Please write out all of the material below word for word, leaving out the pictures.

PROVIDED ENTRIES
□ □ □ □

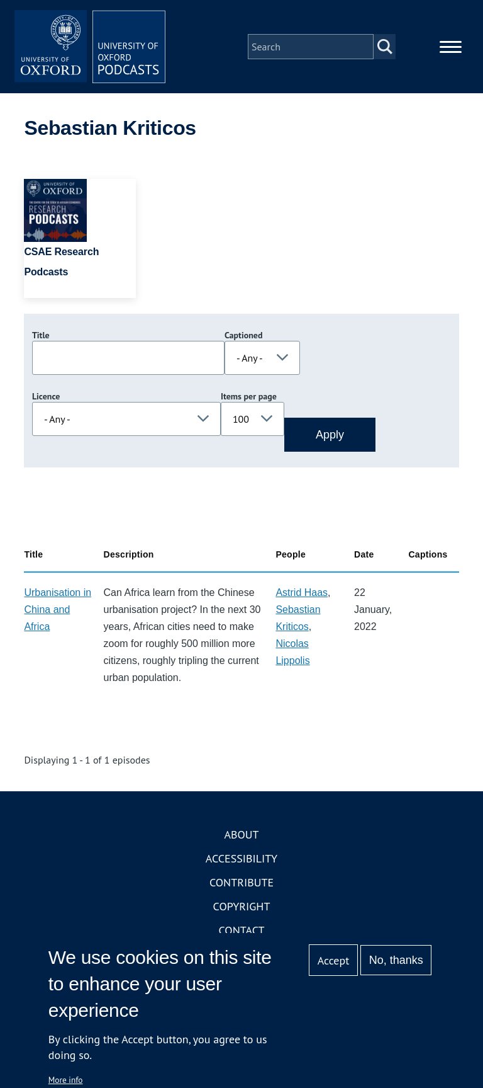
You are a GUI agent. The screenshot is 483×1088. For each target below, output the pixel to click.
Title (41, 335)
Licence (46, 396)
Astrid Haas (301, 592)
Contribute (241, 882)
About (241, 834)
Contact (242, 930)
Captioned (244, 335)
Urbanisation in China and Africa (57, 609)
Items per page (249, 396)
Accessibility (241, 858)
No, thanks (396, 960)
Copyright (241, 906)
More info (65, 1079)
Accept (334, 960)
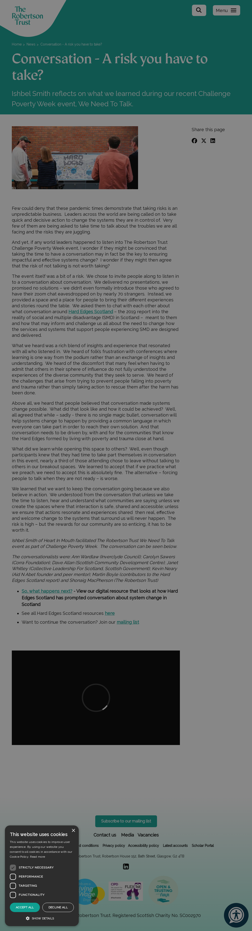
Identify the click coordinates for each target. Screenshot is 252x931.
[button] (42, 918)
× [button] (73, 831)
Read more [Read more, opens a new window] (37, 856)
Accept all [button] (25, 907)
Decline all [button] (58, 907)
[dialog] (42, 875)
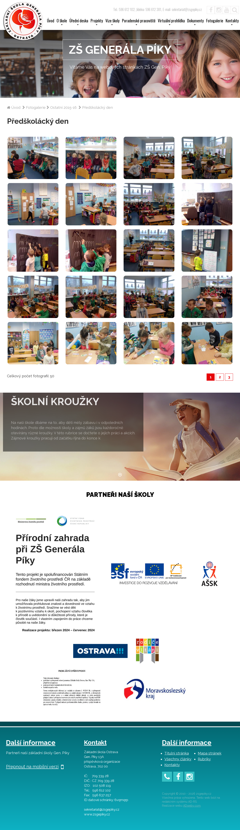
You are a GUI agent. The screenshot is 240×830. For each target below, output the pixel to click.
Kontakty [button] (232, 22)
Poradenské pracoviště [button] (138, 22)
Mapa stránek (209, 753)
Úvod (50, 21)
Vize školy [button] (112, 22)
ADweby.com (192, 805)
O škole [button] (62, 22)
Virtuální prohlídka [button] (171, 22)
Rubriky (204, 759)
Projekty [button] (97, 22)
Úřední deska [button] (78, 22)
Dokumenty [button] (195, 22)
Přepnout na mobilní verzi (35, 766)
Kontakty (172, 765)
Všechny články (177, 759)
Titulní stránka (176, 753)
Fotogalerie (214, 21)
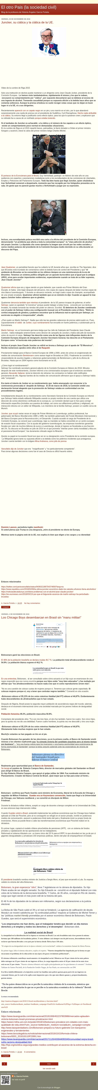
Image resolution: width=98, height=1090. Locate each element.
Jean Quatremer (8, 267)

□ □ □ □

COMPLETE ANSWER
You are a GUI agent. The screenshot is 483×1088. For each target below, output the pixel to click.
Title (41, 335)
Licence (46, 396)
Astrid Haas (301, 592)
Contribute (241, 882)
About (241, 834)
Contact (242, 930)
Captioned (244, 335)
Urbanisation in China and Africa (57, 609)
Items per page (249, 396)
Accessibility (241, 858)
No, thanks (396, 960)
Copyright (241, 906)
More info (65, 1079)
Accept (334, 960)
Identify the click coordinates for each target. Screenshot is 252x931.
[button] (42, 918)
× [button] (73, 831)
Read more [Read more, opens a new window] (37, 856)
Accept all [button] (25, 907)
Decline all [button] (58, 907)
[dialog] (42, 875)
You are a GUI agent. The screenshot is 240×830. For each target below, output the pixel to click.
Kontakty [button] (232, 22)
Poradenské pracoviště [button] (138, 22)
Mapa stránek (209, 753)
Úvod (50, 21)
Vize školy [button] (112, 22)
ADweby.com (192, 805)
O škole [button] (62, 22)
Virtuální prohlídka [button] (171, 22)
Rubriky (204, 759)
Projekty [button] (97, 22)
Úřední deska [button] (78, 22)
Dokumenty [button] (195, 22)
Přepnout na mobilní verzi (35, 766)
Kontakty (172, 765)
Všechny články (177, 759)
Titulní stránka (176, 753)
Fotogalerie (214, 21)
Image resolution: width=98, height=1090. Locate each element.
Jean Quatremer (8, 267)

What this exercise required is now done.